The unit was confirmed to be rent-stabilized, which immediately halved her rent. She’s also expecting to get back a significant windfall for the thousands of dollars she’s been overpaying for years.
“I had been going to court so many years, month after month, and I saw no end in sight. Finally when the judge made the judgment, I was so relieved,” she told THE CITY. “They would have taken much more advantage of me if I had not had legal representation, because they would have figured I would eventually give up.”
While the full expansion of Right to Counsel wasn’t initially slated to happen until next year, the City Council and de Blasio passed a law in May that sped up implementation of universal representation to June 2021.
In the fiscal year that ended that same month, 71% of tenants in housing court had full legal representation, according to City Hall.
Officials cited the urgency sparked by the coronavirus pandemic for the June bill.
The pandemic that overwhelmed the city starting in March 2020 also caused significant interruptions to judicial proceedings, including Housing Court.
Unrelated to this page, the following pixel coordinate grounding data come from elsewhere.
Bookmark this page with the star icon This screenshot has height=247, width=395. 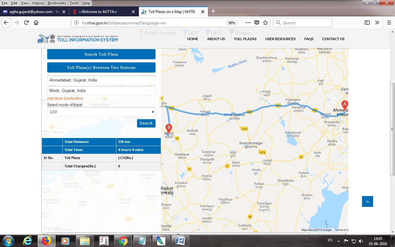pyautogui.click(x=265, y=23)
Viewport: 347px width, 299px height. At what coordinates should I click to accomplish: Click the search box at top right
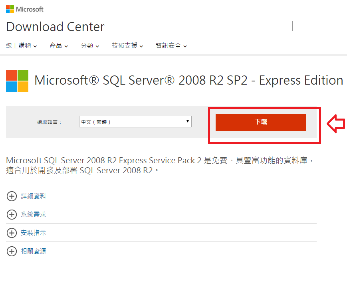[x=319, y=26]

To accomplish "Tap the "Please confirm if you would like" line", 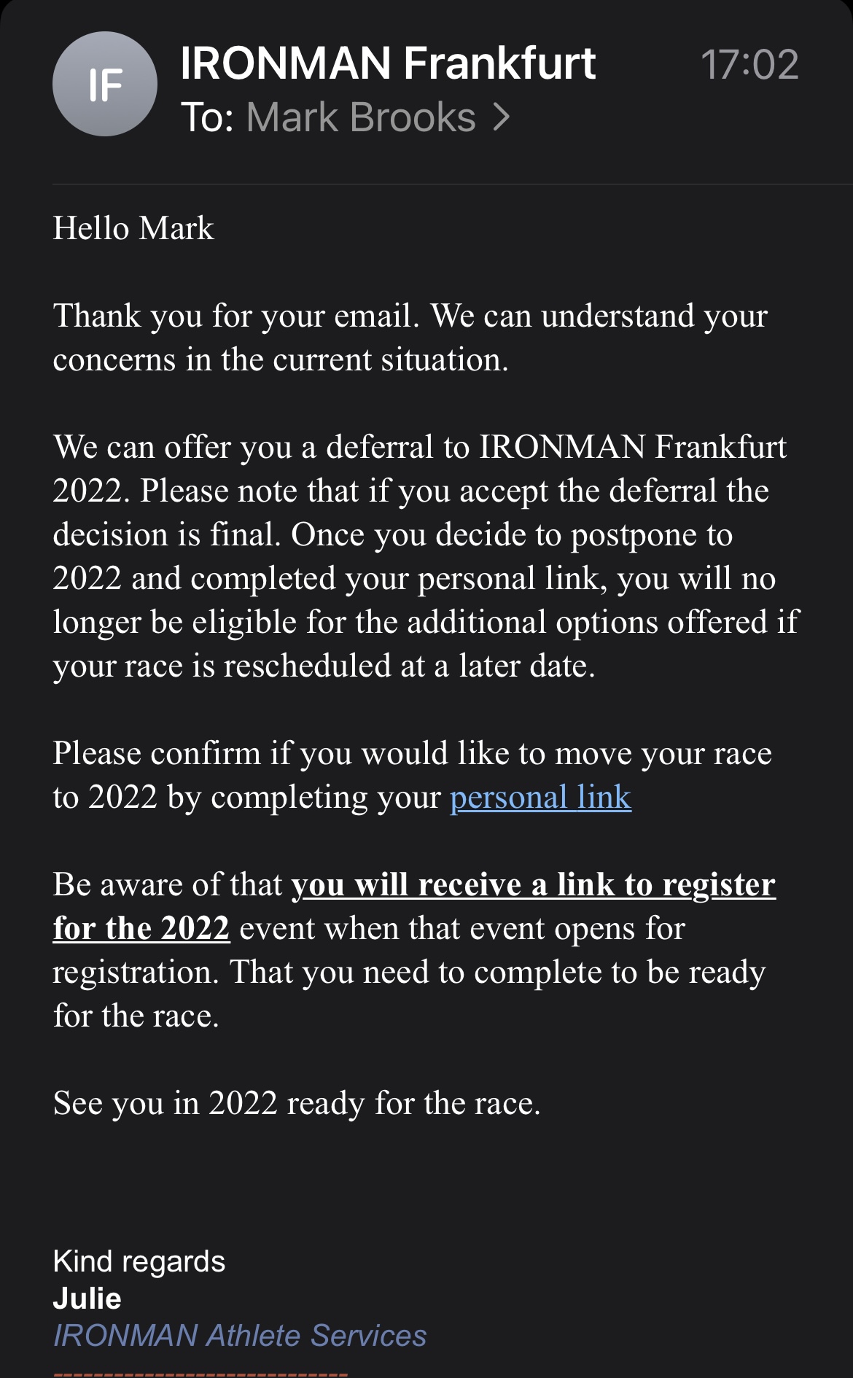I will (412, 753).
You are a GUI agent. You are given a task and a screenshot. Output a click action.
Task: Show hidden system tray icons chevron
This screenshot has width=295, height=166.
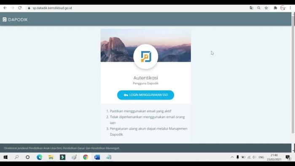tap(232, 157)
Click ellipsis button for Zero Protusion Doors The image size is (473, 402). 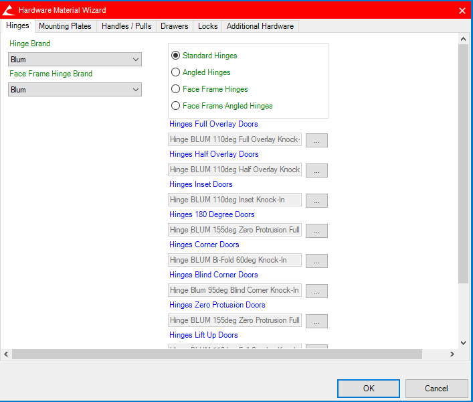click(316, 321)
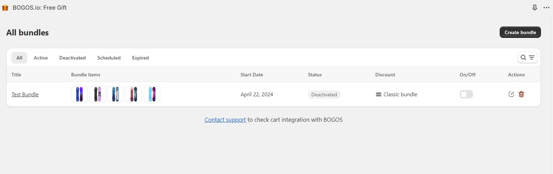Click the BOGOS gift box app icon

(x=5, y=8)
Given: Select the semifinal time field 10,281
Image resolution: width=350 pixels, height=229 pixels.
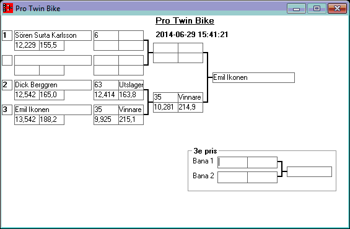Looking at the screenshot, I should pos(165,107).
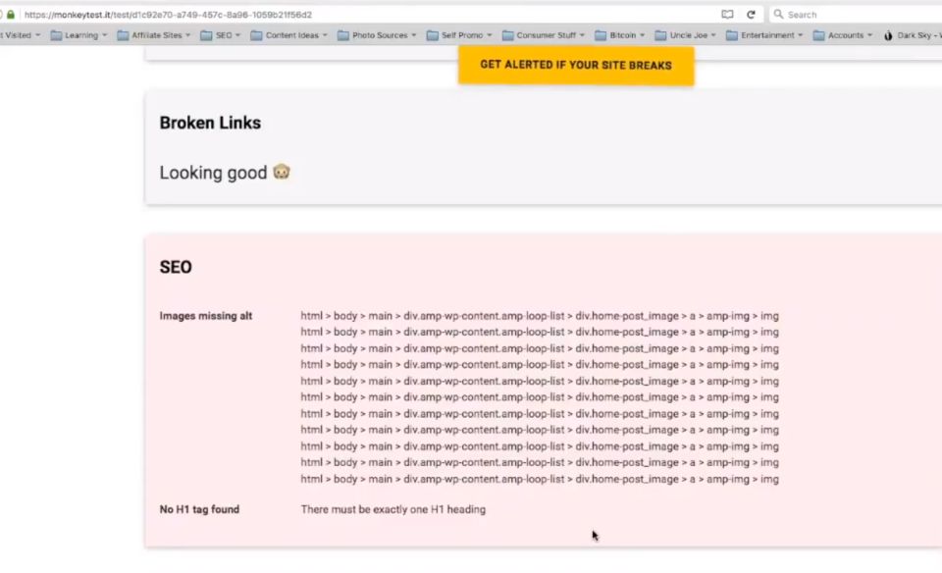Click the Self Promo bookmark link

(x=462, y=35)
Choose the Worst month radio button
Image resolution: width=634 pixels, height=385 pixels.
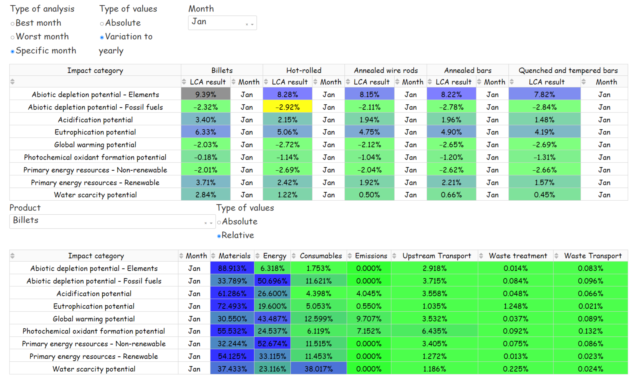click(12, 37)
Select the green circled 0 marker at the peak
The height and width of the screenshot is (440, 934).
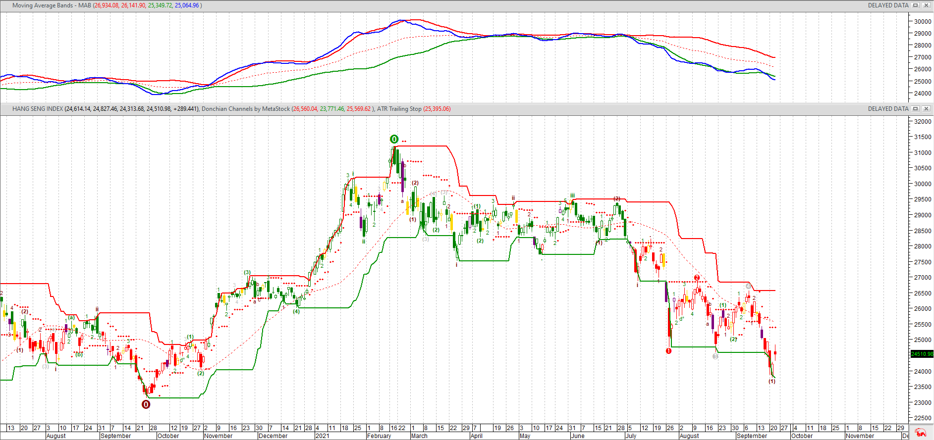[x=394, y=139]
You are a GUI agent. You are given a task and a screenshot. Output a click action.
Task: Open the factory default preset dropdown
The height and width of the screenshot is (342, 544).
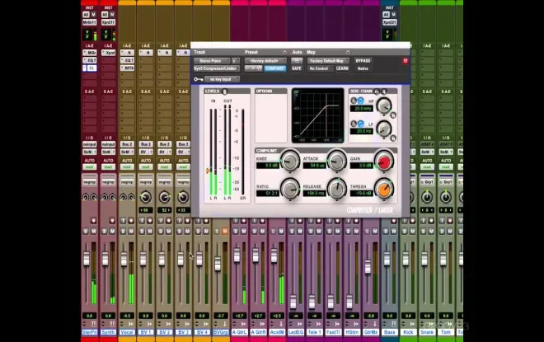pyautogui.click(x=265, y=61)
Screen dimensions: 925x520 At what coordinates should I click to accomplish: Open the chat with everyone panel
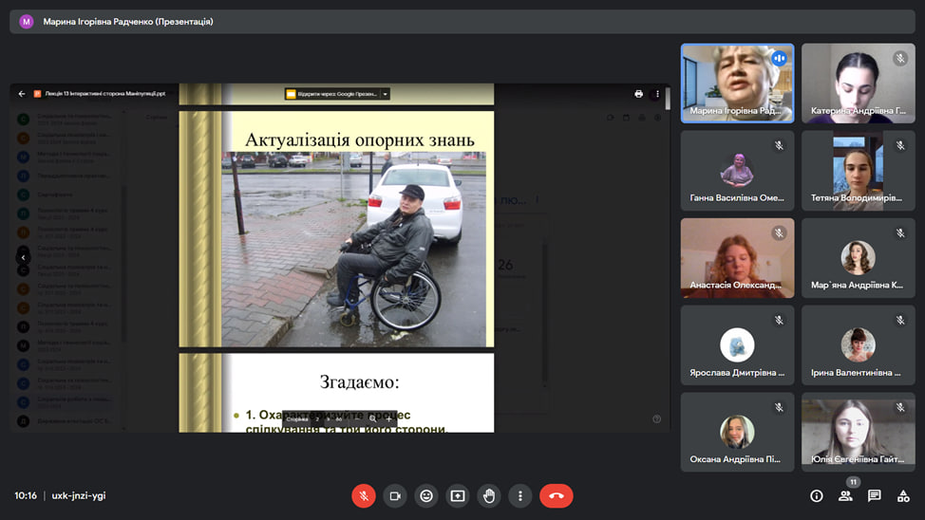(875, 495)
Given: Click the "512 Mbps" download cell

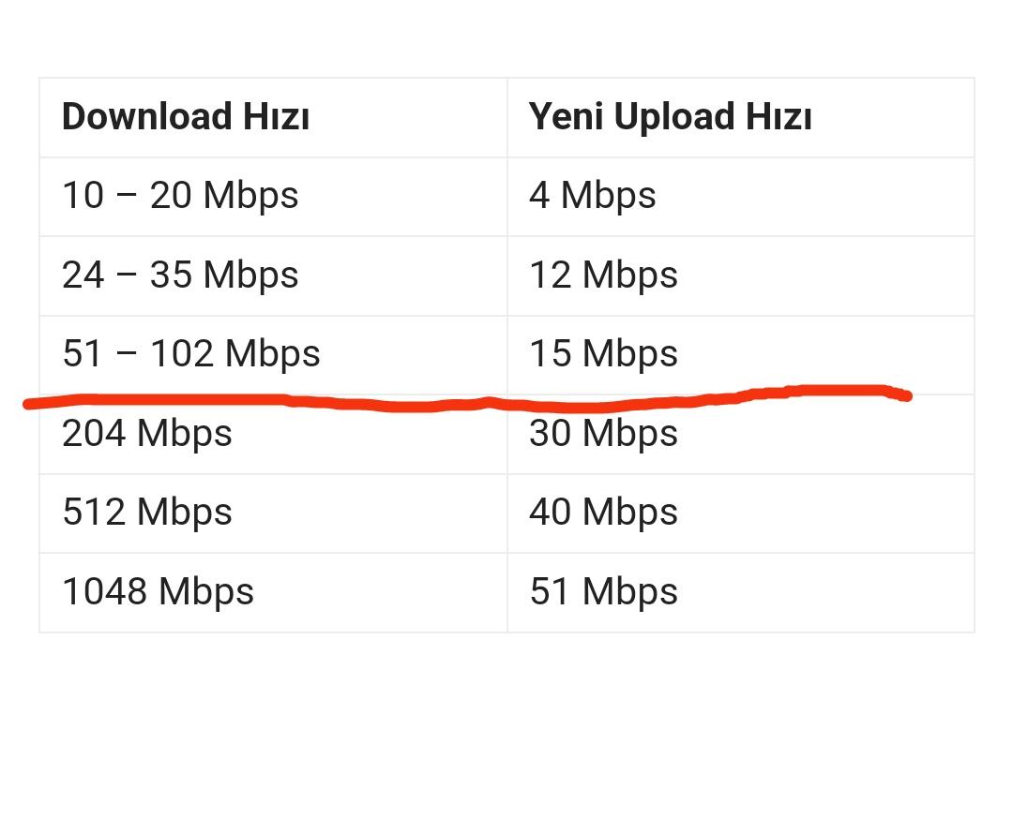Looking at the screenshot, I should click(147, 513).
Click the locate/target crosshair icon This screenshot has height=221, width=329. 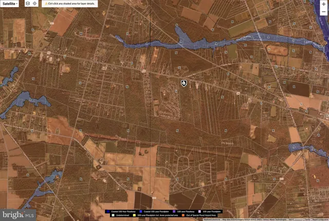(x=35, y=4)
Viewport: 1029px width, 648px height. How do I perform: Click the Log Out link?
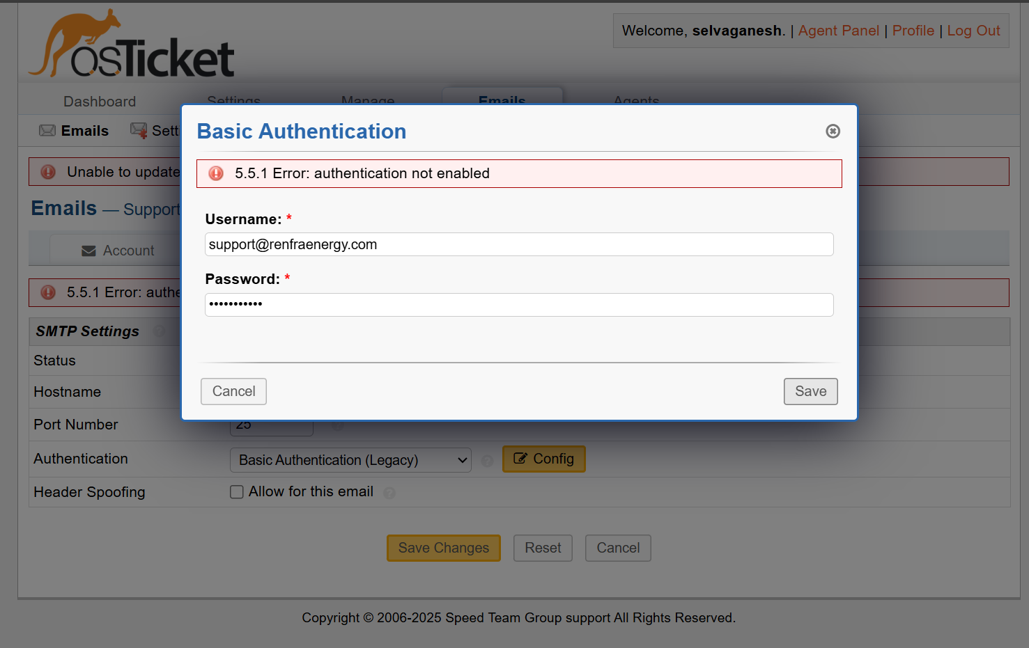point(973,31)
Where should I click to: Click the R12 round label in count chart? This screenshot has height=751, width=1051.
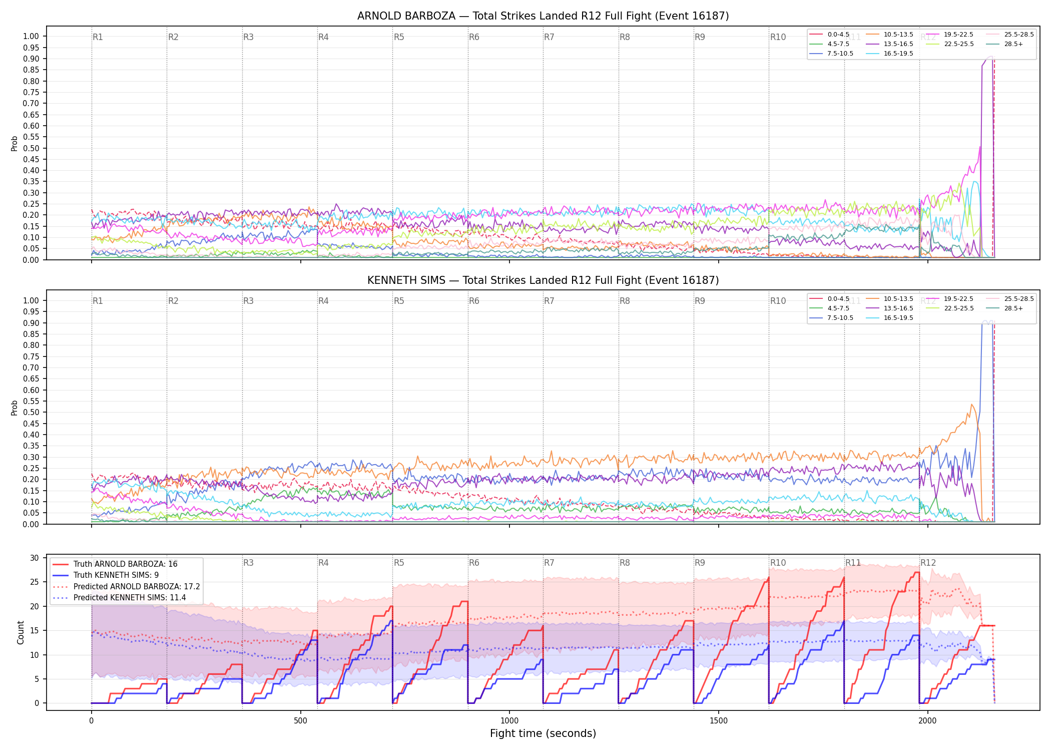[928, 563]
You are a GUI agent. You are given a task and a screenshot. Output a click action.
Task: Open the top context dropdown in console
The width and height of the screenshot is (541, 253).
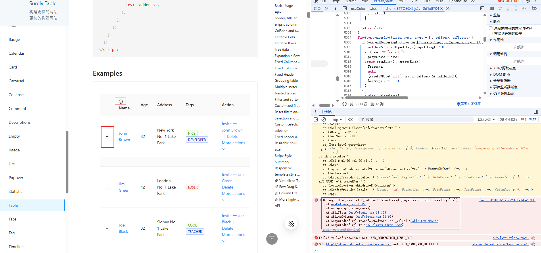[x=337, y=119]

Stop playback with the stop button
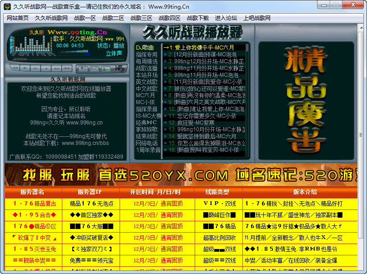click(25, 68)
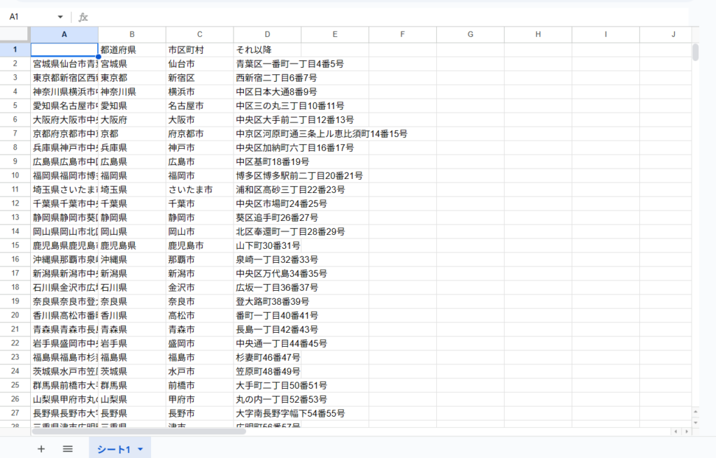Open the Name box dropdown arrow
The image size is (716, 458).
pos(60,17)
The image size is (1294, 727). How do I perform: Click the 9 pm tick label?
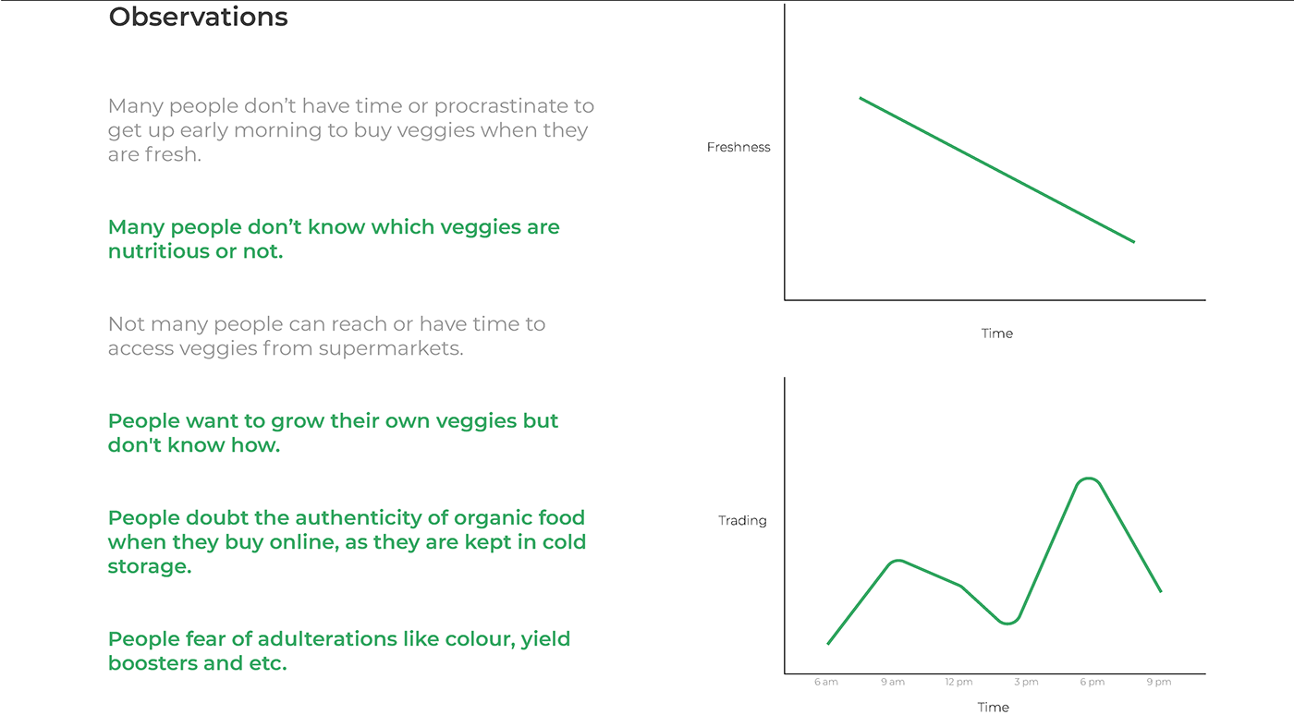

While the courts weren’t completely shuttered, only one court was open in each borough for emergencies in March and April 2020. Virtual hearings started gradually in May 2020, but many tenants had internet access issues that made attending online hearings challenging.
The financial hit also prompted the partial statewide eviction moratorium, which, after a number of extensions, is slated to expire Jan. 15. Gov. Kathy Hochul has indicated that she does not support any further extensions.
Whenever expiration comes, it will put the right-to-counsel system to its greatest stress test yet. The program is funded at $166 million in the fiscal year that ends June 30, according to city officials — which includes $66 million in federal funds.
Housing Court lawyers credit the right to counsel for keeping New York City tenants stable even while hundreds of thousands struggled to pay rent during the pandemic, when unemployment skyrocketed to 20% and is now at 9%.
“The fact that we had this law in place I think ensured that so many people who would have lost their homes didn’t,” said Jonathan Fox, director of the tenants’ rights unit at New York Legal Assistance Group. “The very unfortunate developments we saw in other jurisdictions, with people losing their homes during the pandemic left and right through no fault of their own, it just didn’t happen here.”
This included successfully filing a flurry of so-called lockout cases against landlords who changed locks in illegal attempts to circumvent the eviction moratorium.
But the potential expiration of the moratorium, on top of cases that were paused for the duration of the pandemic, has legal aid groups concerned over their ability to handle the workload.
As of last month, there were more than 220,000 eviction cases pending in New York City, according to state court officials
“The idea that there are enough legal service providers and enough attorneys for every case that’s coming out is just not true,” said Hillery, of Riseboro. “At some point, we’re all going to reach a tipping point where we’re inundated with cases we can’t adequately prepare for or give attention to like we previously could.”
Siddique says the fear is that the post-pandemic flood of cases will yield a surge in evictions and a new homelessness crisis.
“The courts, the judges themselves, are really counting on the availability of legal service providers to stem what all of us stakeholders in this housing eviction world fear that there will be on the heels of the pandemic,” he said. “The right to counsel will not necessarily prevent every single eviction, but it will prevent a great proportion of them.”